Querela sì, querela no, querela sì. Un passo indietro soltanto apparente, seguito dalla precisazione del suo avvocato. Sigfrido Ranucci presenterà querela contro Clementina Forleo, consigliere della Corte d’appello di Roma, per il post pubblicato quattro giorni fa su Facebook.
Commentando alcune notizie circolate nei giorni precedenti, il magistrato si era posto una serie di interrogativi: “Chi sta ricattando Ranucci? Perché vuole a tutti costi mantenere il timone di Report (trasmissione del servizio pubblico) con la minaccia di spifferare le chat con ‘tutti’? E chi sono i ‘tutti’ di cui parla?”. Parole che avevano spinto il conduttore di Report ad annunciare l’intenzione di procedere per vie legali.

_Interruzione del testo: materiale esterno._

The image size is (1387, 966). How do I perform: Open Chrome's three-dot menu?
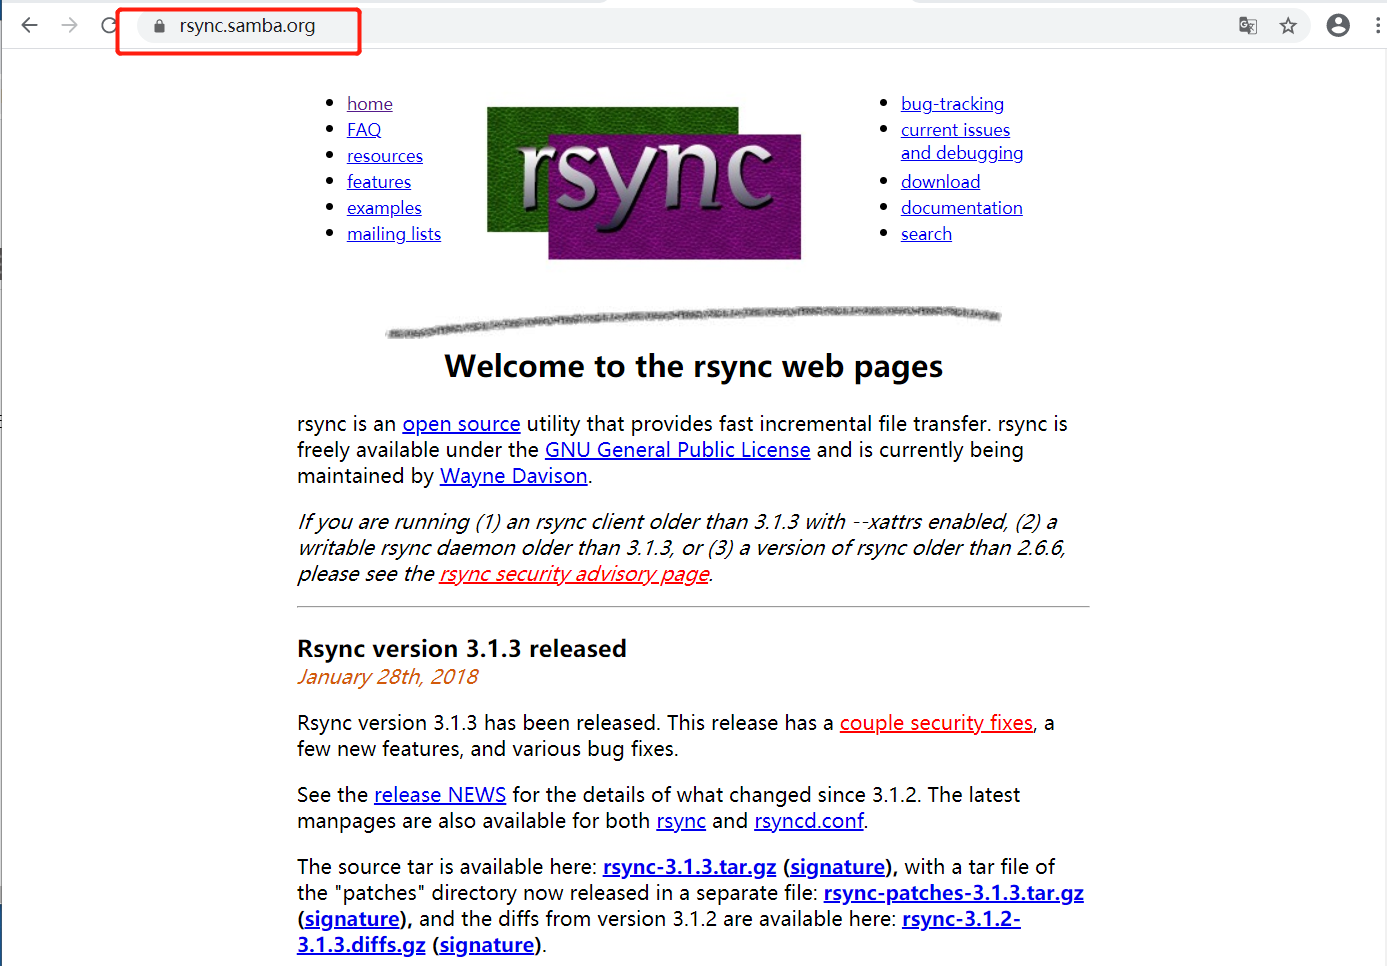pyautogui.click(x=1379, y=25)
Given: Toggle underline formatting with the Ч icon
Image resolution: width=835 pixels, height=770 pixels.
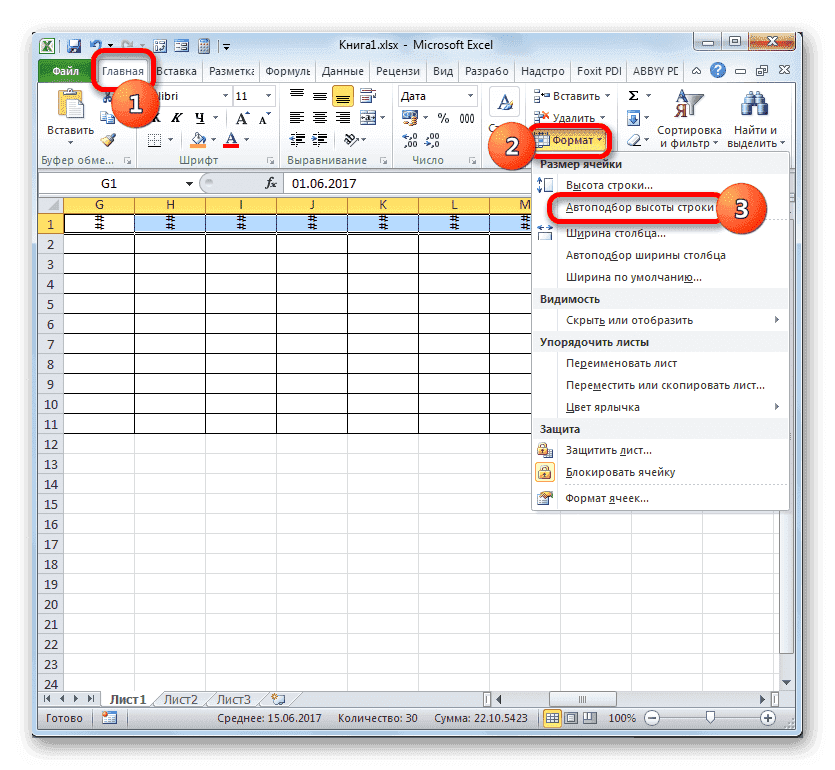Looking at the screenshot, I should [199, 116].
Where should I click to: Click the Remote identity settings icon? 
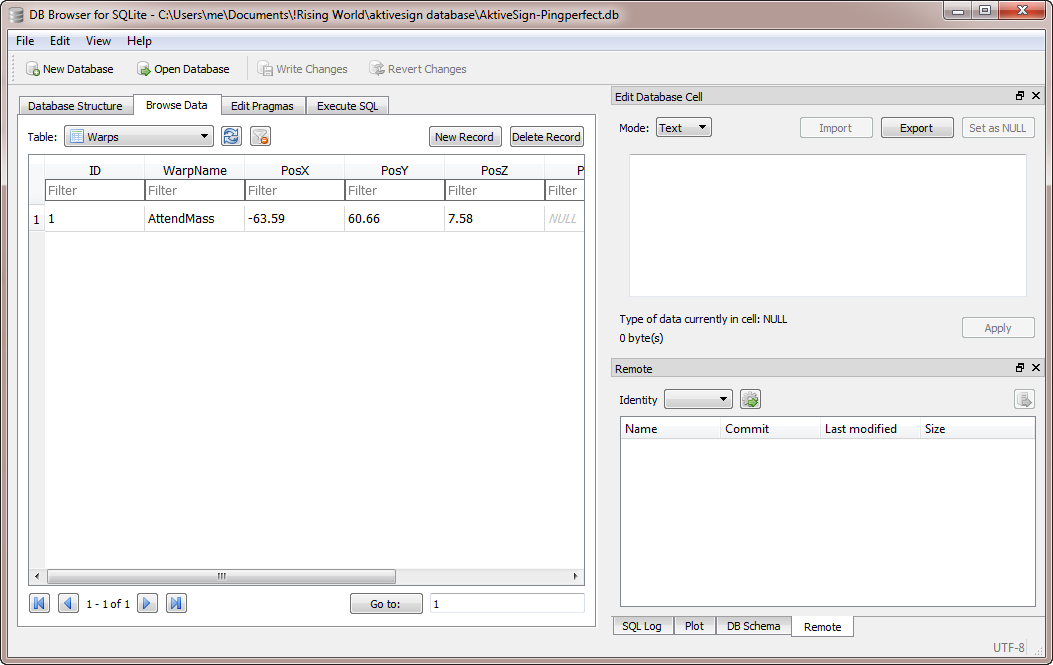point(750,400)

Forleo aveva quindi chiarito la propria posizione, sostenendo che il post fosse “una mera riflessione su una notizia apparsa su Il Foglio, a firma di Carmelo Caruso, e poi ripresa da Salvo Sottile sulla sua pagina Facebook”. Una ricostruzione che, secondo il magistrato, non sarebbe mai stata smentita dall’interessato. “In uno Stato di diritto ognuno risponde delle proprie condotte, ivi incluse le proprie querele”, aveva aggiunto.
Nella serata di ieri era però sembrato arrivare il dietrofront di Ranucci. Prima della presentazione del libro Diario di un trapezista a Fiera di Primiero, in Trentino, il giornalista aveva dichiarato che la querela “non gliela faccio perché ha detto correttamente che ha ripreso notizie fatte dal Foglio e da Sottile, quindi ha tracciato i mandanti, diciamo così. E quindi adesso sposteremo l’attenzione. Loro per scrivere quelle cose sicuramente hanno le prove”.

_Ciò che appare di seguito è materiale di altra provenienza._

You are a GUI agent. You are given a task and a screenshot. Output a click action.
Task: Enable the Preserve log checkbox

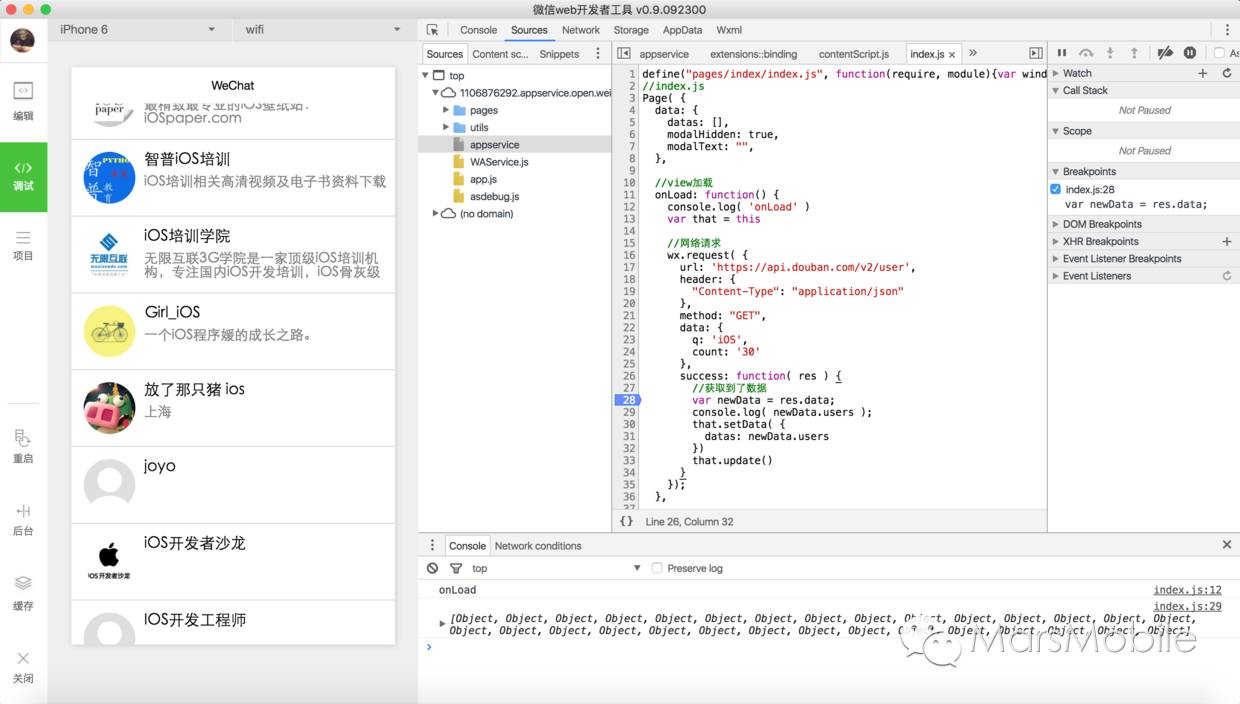pos(657,568)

Nella stessa occasione, il conduttore aveva spiegato di non poter aggiungere altro dopo il richiamo ricevuto dalla Rai: “Non posso dirvi niente perché questa mattina la Rai mi ha ricordato che per ogni dichiarazione devo chiedere l’autorizzazione altrimenti si riapre il codice etico, l’audit, un altro codice etico, un altro provvedimento disciplinare”. Sull’inchiesta relativa all’attentato aveva invece precisato: “Non posso rispondere, non parlo per rispetto dei magistrati”.
A chiarire definitivamente la vicenda è stato Roberto De Vita, legale del deus ex machina di Report, confermando che la querela contro Forleo sarà presentata. Le parole pronunciate dal giornalista in Trentino, ha spiegato l’avvocato all’Adnkronos, erano soltanto “un ragionamento sarcastico male interpretato”. Nessun cambio di rotta, dunque: Ranucci procederà contro la magistrata.